[[ RECORDED INFORMATION open ]]

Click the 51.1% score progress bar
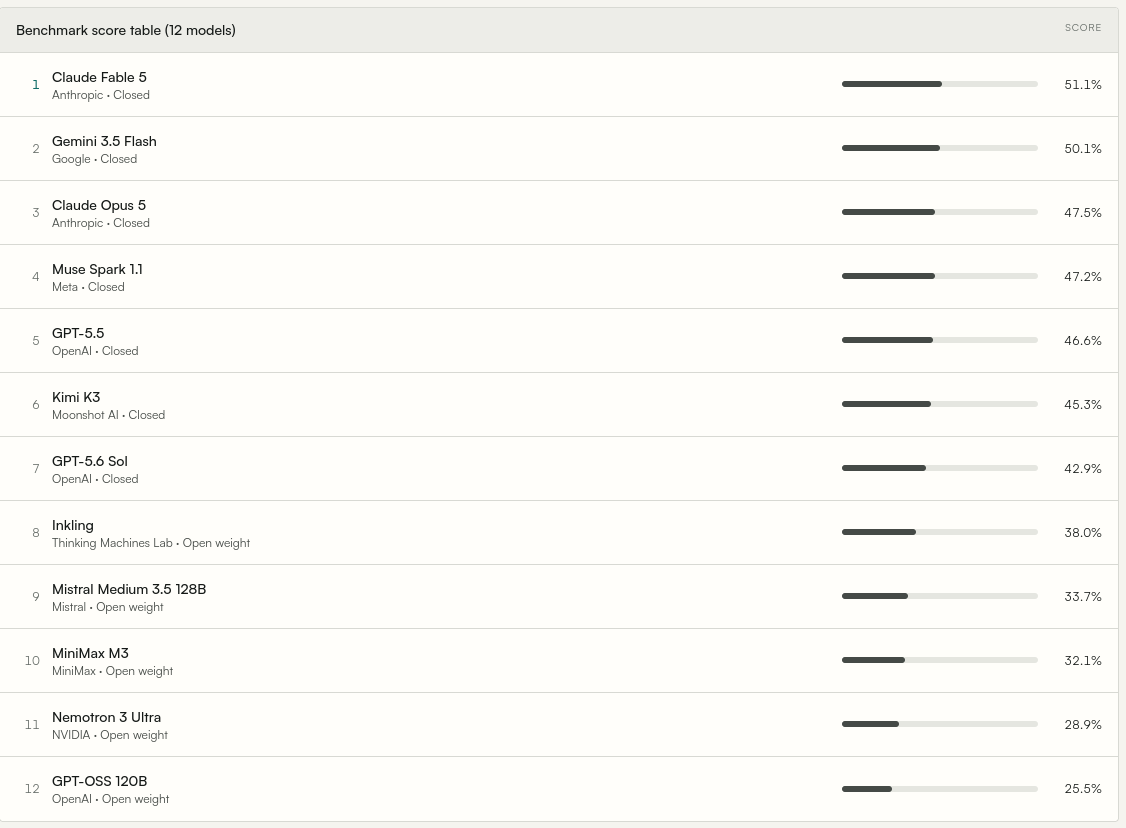 939,84
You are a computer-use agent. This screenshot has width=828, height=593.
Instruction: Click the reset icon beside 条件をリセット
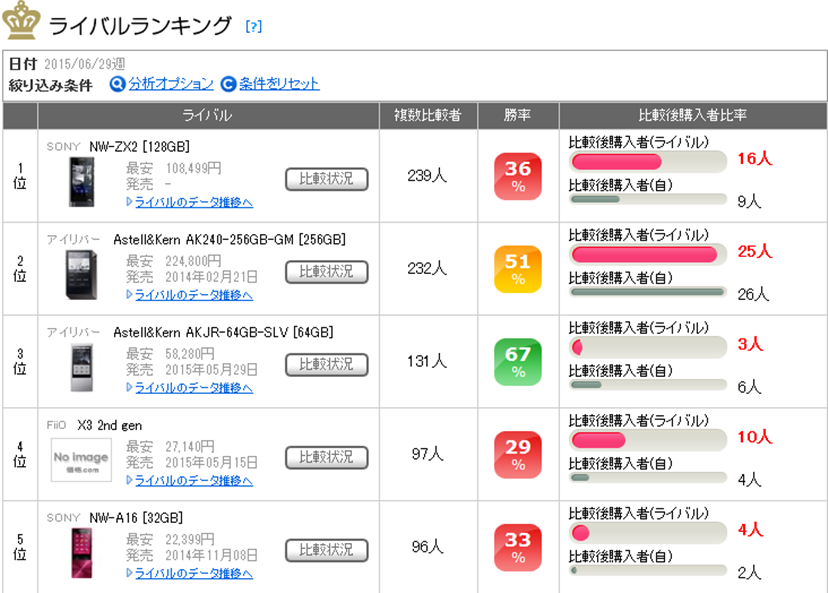(228, 84)
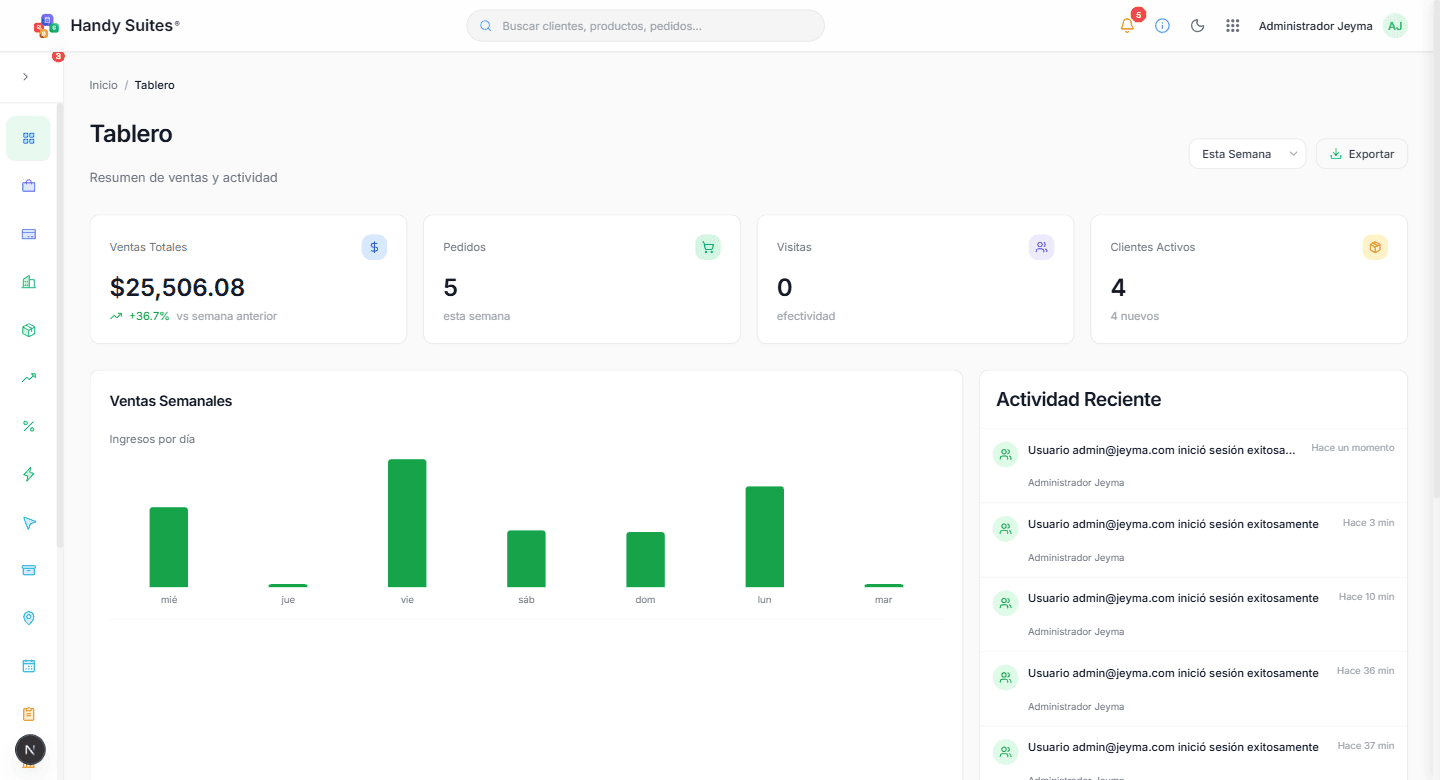Click the info circle icon in top bar
The image size is (1440, 780).
(x=1162, y=26)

[[ RECORDED INFORMATION closed ]]

**TASK DIRECTIONS:** All entries above are to be reproduced exactly, with no pictures.

**PROBLEM SOLUTION:**
Click the 51.1% score progress bar
 939,84
You are a computer-use agent. This screenshot has width=828, height=593.
Instruction: Click the reset icon beside 条件をリセット
(228, 84)
Click the info circle icon in top bar
The image size is (1440, 780).
(x=1162, y=26)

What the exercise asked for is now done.